Venture capitalist Tim Draper posted on X on June 9, 2026, arguing that quantum computers will compromise bank systems before they threaten Bitcoin. He cited banks’ legacy infrastructure, pre-collected encrypted archives and the public nature of the Bitcoin ledger.
Security researchers call the practice “harvest now, decrypt later.” Adversaries today capture and store encrypted bank transactions, customer communications and institutional logs with the intention of decrypting them when quantum computers can break current public-key encryption.
Bitcoin’s blockchain records every transaction, address and balance publicly, leaving no encrypted archive for attackers to harvest. In the post he wrote: “Bitcoin is more secure than the dollars sitting in your bank account.”

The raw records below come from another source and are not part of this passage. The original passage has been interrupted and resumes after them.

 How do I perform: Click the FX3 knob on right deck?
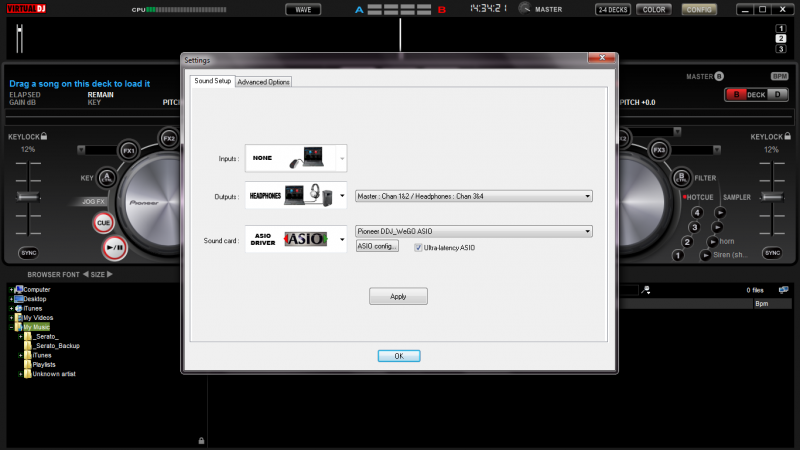click(x=659, y=150)
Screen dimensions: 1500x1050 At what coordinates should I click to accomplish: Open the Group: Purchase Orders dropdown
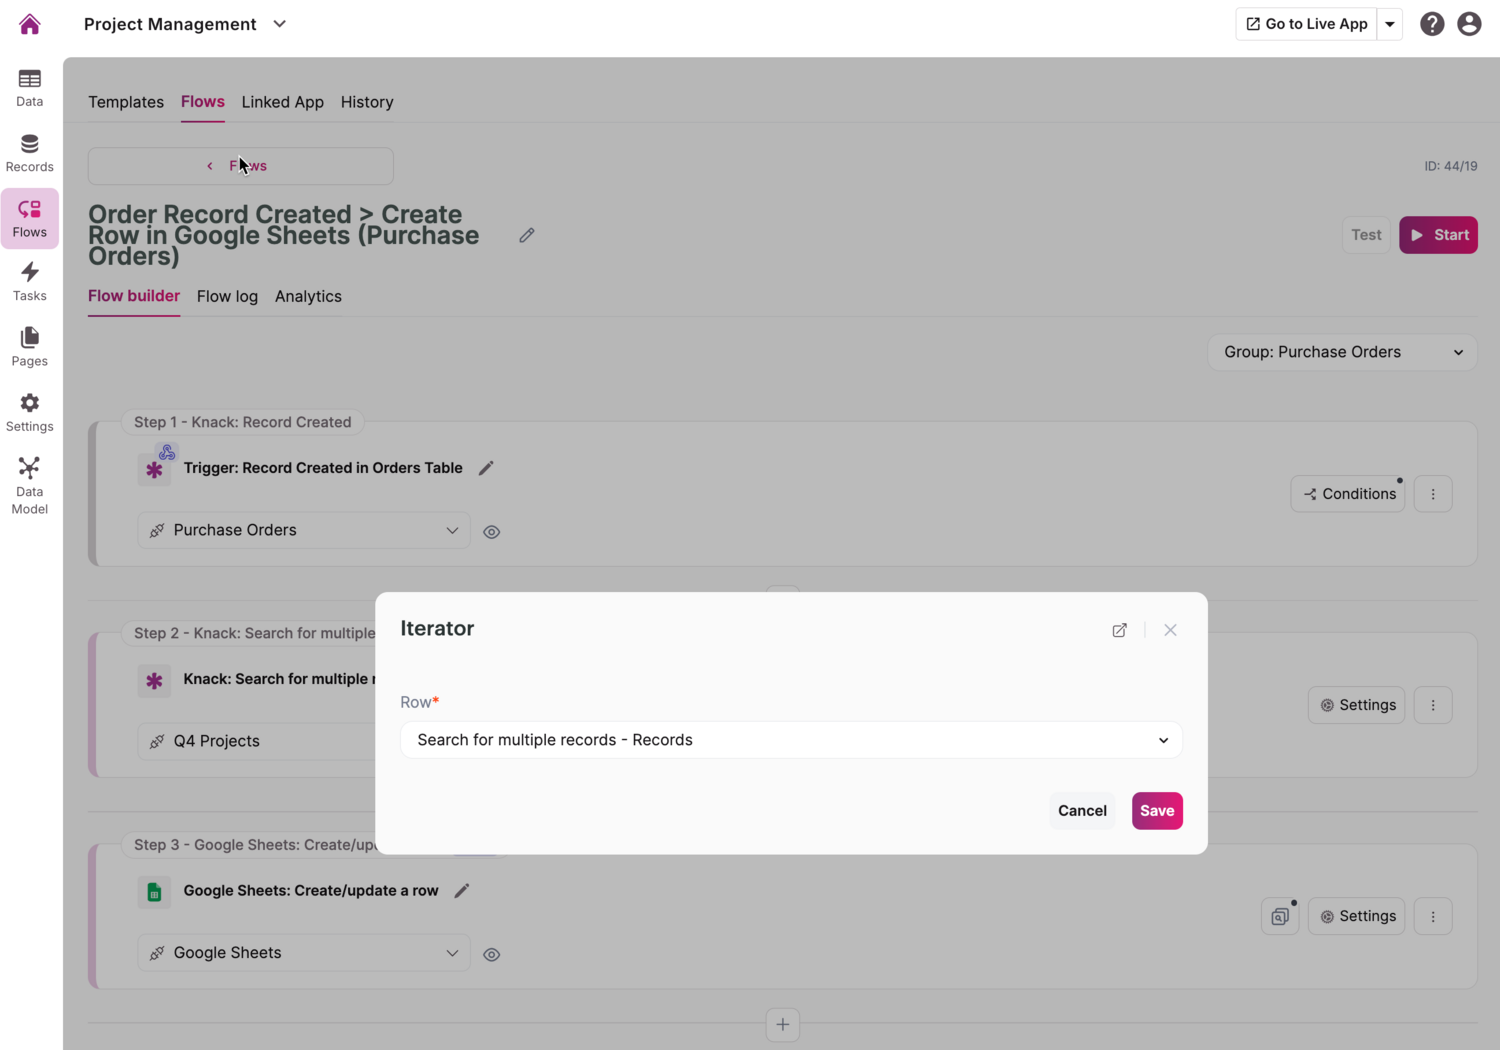1342,352
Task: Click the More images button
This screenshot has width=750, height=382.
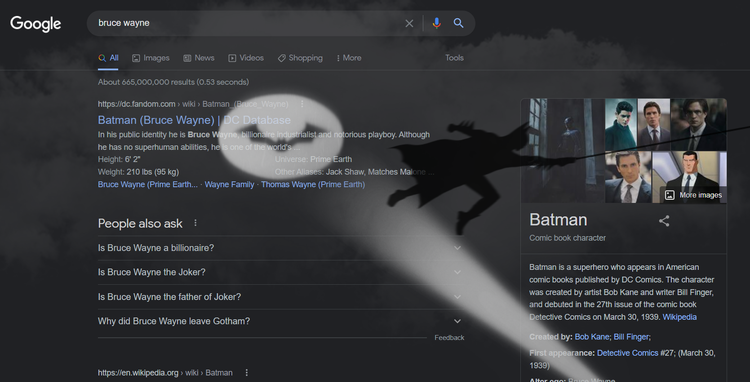Action: pos(694,195)
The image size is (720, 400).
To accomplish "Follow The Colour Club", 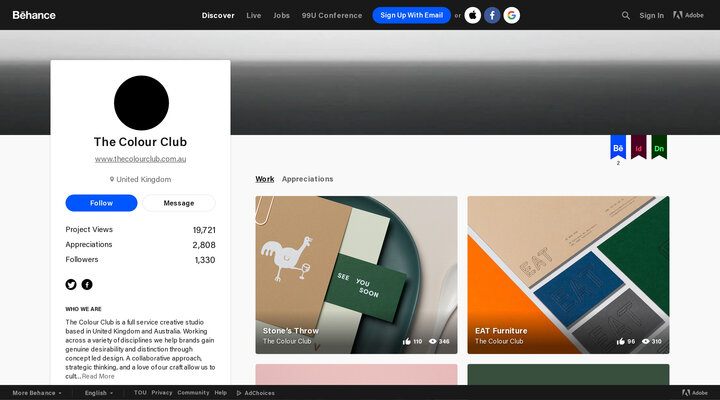I will click(x=101, y=203).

Bitcoin’s transaction authorization uses ECDSA signatures. When an address spends coins, the public key appears on-chain. A sufficiently powerful quantum computer running Shor’s algorithm could compute the corresponding private key and move funds from any previously used address.
The SHA-256 hash function that secures Bitcoin mining remains resistant to known quantum attacks. Analysts estimate breaking SHA-256 would require hardware and energy far beyond current capabilities.
A community proposal, BIP-360, introduces post-quantum signatures based on ML-DSA, a scheme approved by the U.S. National Institute of Standards and Technology. Developers have demonstrated BIP-360 transactions on testnet. The Bitcoin upgrade process allows node operators to adopt protocol changes through consensus voting.
Banks operate under regulators and government standards and must follow timelines set by agencies. The U.S. National Security Agency’s Commercial National Security Algorithm Suite 2.0 directs national security systems to be quantum-safe by January 2027. Private banks are reviewing encryption strategies, but decades-old systems and long-lived archives complicate rapid changes.
Market data shows quantum-resistant cryptocurrencies outperformed Bitcoin by roughly 60% in May. Security researchers and developers continue to test post-quantum signatures and hybrid schemes to protect both on-chain assets and stored data.
Security researchers identify stored encrypted bank data and legacy systems as near-term vulnerabilities to quantum attacks. Bitcoin’s public ledger prevents the specific ‘harvest now, decrypt later’ collection, while the ECDSA signature method remains a known risk that BIP-360 would address.